Bildschirmzeit am Abend reduzieren
Handy, Tablet und Fernseher halten den Kopf wach. Nachrichten, Videos und soziale Medien liefern ständig neue Reize. Besonders kurz vor dem Schlafengehen kann das Abschalten erschweren.
Legen Sie digitale Geräte am besten eine Stunde vor dem Schlafen zur Seite. Wenn das nicht sofort gelingt, beginnen Sie mit 20 Minuten bildschirmfreier Zeit und steigern Sie langsam.
Abendrituale schaffen Ruhe
Ein festes Abendritual kann helfen, den Tag bewusst zu beenden. Das muss nicht aufwendig sein. Eine Tasse Kräutertee, ruhige Musik, Lesen, leichte Dehnübungen oder ein kurzer Spaziergang können den Übergang in die Nacht erleichtern.
Wichtig ist, dass das Ritual zu Ihnen passt und regelmäßig wiederkehrt.
Essen, Trinken und Genussmittel beachten
Schwere Mahlzeiten kurz vor dem Schlafengehen können belasten. Auch Alkohol lässt viele Menschen zwar schneller müde werden, verschlechtert aber häufig die Schlafqualität. Koffein aus Kaffee, schwarzem Tee, grünem Tee oder Cola wirkt bei manchen bis in den Abend hinein.
Hilfreich sind:
- abends eher leicht essen
- Koffein am Nachmittag reduzieren
- Alkohol nicht als Einschlafhilfe nutzen
Achten Sie außerdem darauf, ausreichend zu trinken, aber nicht direkt vor dem Schlafengehen sehr große Mengen.
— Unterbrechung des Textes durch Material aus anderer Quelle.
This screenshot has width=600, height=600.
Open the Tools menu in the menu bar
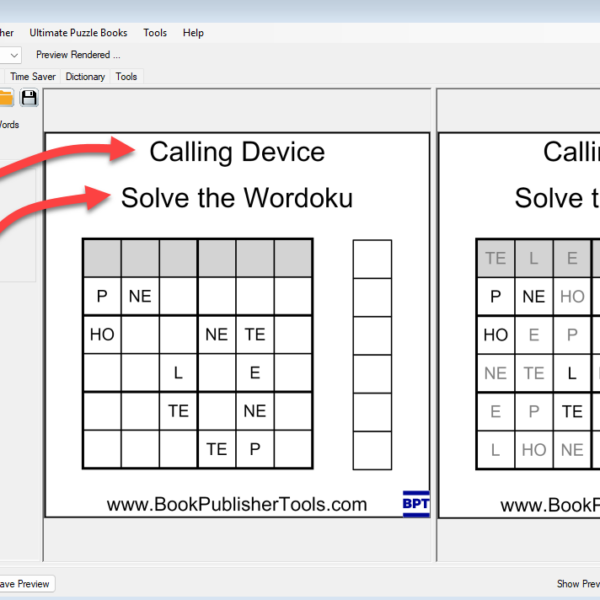[x=155, y=33]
Bewegung fördert guten Schlaf
Regelmäßige Bewegung unterstützt den Schlaf. Spaziergänge, Radfahren, Schwimmen oder Gymnastik können helfen, körperliche Anspannung abzubauen. Besonders Tageslicht am Morgen oder Vormittag stabilisiert den natürlichen Rhythmus.
Intensiver Sport direkt vor dem Schlafengehen kann jedoch aktivierend wirken. Planen Sie anstrengende Einheiten lieber früher am Tag.
Grübeln im Bett vermeiden
Viele Menschen werden nachts wach und beginnen zu grübeln. Dann wird das Bett schnell zum Ort der Sorgen. Wenn Sie länger wachliegen, kann es helfen, kurz aufzustehen, etwas Ruhiges zu tun und erst zurückzugehen, wenn Sie wieder müde werden.
Legen Sie außerdem einen Notizzettel bereit. Schreiben Sie Gedanken oder Aufgaben auf, damit sie nicht ständig im Kopf kreisen.
Wann ärztlicher Rat sinnvoll ist
Gelegentliche schlechte Nächte sind normal. Wenn Schlafprobleme jedoch länger anhalten, Ihren Alltag belasten oder mit Schnarchen, Atemaussetzern, Schmerzen, starker Müdigkeit oder depressiver Stimmung verbunden sind, sollten Sie ärztlichen Rat einholen.
Auch Medikamente, hormonelle Veränderungen oder Erkrankungen können den Schlaf beeinflussen. Eine Abklärung kann helfen, die passende Unterstützung zu finden.
Fazit
Gute Schlafhygiene beginnt mit einfachen, regelmäßigen Gewohnheiten. Feste Schlafzeiten, ein ruhiges Schlafzimmer, weniger Bildschirmzeit, leichte Abendrituale, Bewegung und ein bewusster Umgang mit Koffein und Alkohol können Ihren Schlaf verbessern. Wichtig ist Geduld: Schlaf verändert sich nicht immer sofort. Wenn Sie Schritt für Schritt eine ruhigere Abendroutine entwickeln, schaffen Sie bessere Voraussetzungen für erholsame Nächte und mehr Energie am Tag.